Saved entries
'''
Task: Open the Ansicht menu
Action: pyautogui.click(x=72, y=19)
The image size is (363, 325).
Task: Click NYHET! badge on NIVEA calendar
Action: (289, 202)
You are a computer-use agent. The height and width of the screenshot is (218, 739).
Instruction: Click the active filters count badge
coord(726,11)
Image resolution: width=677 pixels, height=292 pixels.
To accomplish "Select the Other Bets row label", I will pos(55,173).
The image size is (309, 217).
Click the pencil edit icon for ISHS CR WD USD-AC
'''
### What to do
Which lines of the data contain the string "height"? Copy each one.

### Answer section
You are a computer-use agent. The height and width of the screenshot is (218, 739).
Image resolution: width=677 pixels, height=292 pixels.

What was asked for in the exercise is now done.